[[ Text segment, beginning ]]
Greetings! First of all, I'm a big fan of DreamShell as both a user who has enjoyed its features and as a developer who has a lot of respect for how ambitious and impressive the project and its codebase are! The module system is really very well architected, and I find it really impressive work too.
I'm also a fellow Lua developer and enthusiast and wanted to run something by you. I noticed that the Lua version included within DreamShell is only version 5.1, I believe. I'm not sure if you've ever considered upgrading or have had any interest in it. It's true that a few things might have to change, involving how the ENV variable works for sandboxed scripts, but I wanted to make you aware of a few things that I've found really beneficial with current Lua 5.4 and Dreamcast:
1)
Performance
It's actually quite hard to find any good benchmarks between Lua versions that aren't just LuaJIT, but in my research, it seems as though Lua5.4 performs the best of the modern Lua revisions, and is definitely the faster than 5.2 and 5.3:
https://eklausmeier.goip.de/blog/2020/05...-5-4-vs-c/
2)
Builtin Integral Types
Starting with Lua5.3, Lua now supports integers as first-party types, so all numbers no longer have to be floats. This has performance and precision implications, but for us its also very useful for when you're binding low-level code that tends to require bitwise operation and arithmetic. Bitwise operators are now supported within the language itself:
https://www.lua.org/manual/5.4/manual.html#3.4.2 and don't require external libraries or bindings to do it in C.
[[ Text segment, end ]]
Task set:
**A)** In the DreamShell Lua post, starting with which Lua version are integers supported as first-party types?
**B)** Continue the DreamShell Lua post from the point where it stops.
[[ Information shown, beginning ]]
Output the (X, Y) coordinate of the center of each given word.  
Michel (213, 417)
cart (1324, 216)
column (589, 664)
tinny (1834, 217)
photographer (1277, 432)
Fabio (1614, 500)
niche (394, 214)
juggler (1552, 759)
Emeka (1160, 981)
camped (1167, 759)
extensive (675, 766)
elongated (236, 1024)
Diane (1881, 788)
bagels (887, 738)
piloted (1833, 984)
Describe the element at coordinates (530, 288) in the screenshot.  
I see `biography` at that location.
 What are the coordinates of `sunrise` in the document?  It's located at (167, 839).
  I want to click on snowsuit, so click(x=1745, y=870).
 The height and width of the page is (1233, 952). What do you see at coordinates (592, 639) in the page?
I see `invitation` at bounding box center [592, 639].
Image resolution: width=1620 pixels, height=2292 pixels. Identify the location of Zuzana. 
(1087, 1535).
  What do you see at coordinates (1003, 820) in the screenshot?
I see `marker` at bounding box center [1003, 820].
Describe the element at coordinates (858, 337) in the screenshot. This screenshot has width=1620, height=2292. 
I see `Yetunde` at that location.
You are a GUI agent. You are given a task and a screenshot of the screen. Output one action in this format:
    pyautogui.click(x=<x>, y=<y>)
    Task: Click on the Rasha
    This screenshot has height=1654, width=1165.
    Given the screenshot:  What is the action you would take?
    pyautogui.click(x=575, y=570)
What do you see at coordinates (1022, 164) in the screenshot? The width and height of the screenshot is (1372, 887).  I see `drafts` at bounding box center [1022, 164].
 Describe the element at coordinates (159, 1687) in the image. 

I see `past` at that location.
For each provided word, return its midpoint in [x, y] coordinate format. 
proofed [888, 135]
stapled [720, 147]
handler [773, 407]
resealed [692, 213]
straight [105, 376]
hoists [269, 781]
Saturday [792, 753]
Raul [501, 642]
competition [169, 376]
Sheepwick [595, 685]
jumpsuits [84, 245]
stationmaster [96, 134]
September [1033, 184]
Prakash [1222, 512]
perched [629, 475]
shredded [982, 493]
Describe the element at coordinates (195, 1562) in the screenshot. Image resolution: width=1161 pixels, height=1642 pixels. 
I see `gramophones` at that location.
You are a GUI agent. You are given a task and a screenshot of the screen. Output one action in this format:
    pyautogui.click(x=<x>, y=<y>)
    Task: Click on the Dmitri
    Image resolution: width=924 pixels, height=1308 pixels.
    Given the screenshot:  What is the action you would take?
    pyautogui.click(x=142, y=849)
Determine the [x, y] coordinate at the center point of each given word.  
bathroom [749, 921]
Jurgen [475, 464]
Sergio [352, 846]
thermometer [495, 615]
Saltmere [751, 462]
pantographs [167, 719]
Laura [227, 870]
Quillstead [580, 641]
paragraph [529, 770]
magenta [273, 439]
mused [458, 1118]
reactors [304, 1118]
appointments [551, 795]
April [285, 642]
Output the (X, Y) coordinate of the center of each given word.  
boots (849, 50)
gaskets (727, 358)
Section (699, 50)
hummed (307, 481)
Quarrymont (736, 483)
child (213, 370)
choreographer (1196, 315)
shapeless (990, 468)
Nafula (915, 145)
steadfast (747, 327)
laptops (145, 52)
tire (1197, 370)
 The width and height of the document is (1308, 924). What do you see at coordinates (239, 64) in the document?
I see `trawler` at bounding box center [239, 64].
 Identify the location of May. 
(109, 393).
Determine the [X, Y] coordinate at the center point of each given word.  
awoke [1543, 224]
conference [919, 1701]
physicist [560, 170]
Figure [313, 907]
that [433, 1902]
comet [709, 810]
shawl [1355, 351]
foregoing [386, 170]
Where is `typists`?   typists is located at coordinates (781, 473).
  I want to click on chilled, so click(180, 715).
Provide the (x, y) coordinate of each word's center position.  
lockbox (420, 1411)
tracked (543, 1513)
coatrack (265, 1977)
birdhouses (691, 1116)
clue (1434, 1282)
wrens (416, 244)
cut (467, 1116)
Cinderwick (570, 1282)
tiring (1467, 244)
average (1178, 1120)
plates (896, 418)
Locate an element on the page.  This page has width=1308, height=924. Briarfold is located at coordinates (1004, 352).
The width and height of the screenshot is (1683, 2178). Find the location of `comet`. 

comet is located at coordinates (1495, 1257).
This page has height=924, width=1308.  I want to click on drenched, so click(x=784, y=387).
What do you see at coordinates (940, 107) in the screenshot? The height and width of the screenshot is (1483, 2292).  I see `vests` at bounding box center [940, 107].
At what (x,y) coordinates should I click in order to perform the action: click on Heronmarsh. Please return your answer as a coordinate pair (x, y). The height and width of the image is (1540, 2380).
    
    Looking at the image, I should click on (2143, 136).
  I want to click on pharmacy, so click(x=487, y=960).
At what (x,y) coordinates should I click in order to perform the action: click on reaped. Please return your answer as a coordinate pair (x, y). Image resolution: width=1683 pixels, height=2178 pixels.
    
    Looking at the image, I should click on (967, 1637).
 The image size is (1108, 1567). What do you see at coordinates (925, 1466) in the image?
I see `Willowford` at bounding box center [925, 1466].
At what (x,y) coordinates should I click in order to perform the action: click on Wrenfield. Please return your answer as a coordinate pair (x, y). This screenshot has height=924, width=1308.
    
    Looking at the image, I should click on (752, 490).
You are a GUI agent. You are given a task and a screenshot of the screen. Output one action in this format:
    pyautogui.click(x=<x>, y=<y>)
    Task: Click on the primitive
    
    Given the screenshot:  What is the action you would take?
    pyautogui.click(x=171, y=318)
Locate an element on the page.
[[ Information shown, end ]]
Expected outputs:
**A)** Lua 5.3.

**B)**
3)
List of New Features
Here's a high-level list of new features for each revision from Lua's site which you might be interested in:
Lua 5.2:
- yieldable pcall and metamethods
- new lexical scheme for globals
- ephemeron tables
- light C functions
- emergency garbage collector
- goto statement
- finalizers for tables
Lua 5.3:
- integers (64-bit by default)
- official support for 32-bit numbers
- bitwise operators
- basic utf-8 support
- functions for packing and unpacking values
Lua 5.4:
- new generational mode for garbage collection
- to-be-closed variables
- const variables
- userdata can have multiple user values
- new implementation for math.random
- warning system
- debug information about function arguments and returns
- new semantics for the integer 'for' loop
- optional 'init' argument to 'string.gmatch'
- new functions 'lua_resetthread' and 'coroutine.close'
- string-to-number coercions moved to the string library
- allocation function allowed to fail when shrinking a memory block
- new format '%p' in 'string.format'
- utf8 library accepts codepoints up to 2^31
4)
Emergency Garbage Collection Sweep
One thing that I think is really useful and cool for us on DC and embedded devices is the "emergency GC sweeping" that as introduced in Lua5.2. Now, if the device ever runs out of memory (malloc() call fails and returns NULL), Lua will gracefully attempt to free any unused memory before trying again.
KOS actually had a problem with this not working previously, because we were always aborting the system when we ran out of memory, but we just pushed a PR to stop doing that, so that malloc() will return NULL in C, C++ will raise its std::bad_alloc exceptions, Lua will do its emergency sweeps, etc. Here's the PR on the KOS repo with the change as well as a new KOS example I wrote illustrating gracefully handling allocation failure in C++:
https://github.com/KallistiOS/KallistiOS...8e8693f9ea
Anyway, I wasn't sure if you had any compelling reasons to stick to Lua 5.1, or if you just hadn't really look into what the new revisions have to offer. Definitely a few things will have to change from 5.1 to 5.2, but virtually nothing has changed from 5.2 to 5.4 in terms of the C API and user libs. I do believe it could bring you runtime performance improvements and other benefits, but I'm not sure if perhaps the binary file size for the VM might be larger now.
Thank you for your time, and as always, please keep up the amazing work! I'm both a user and a fan!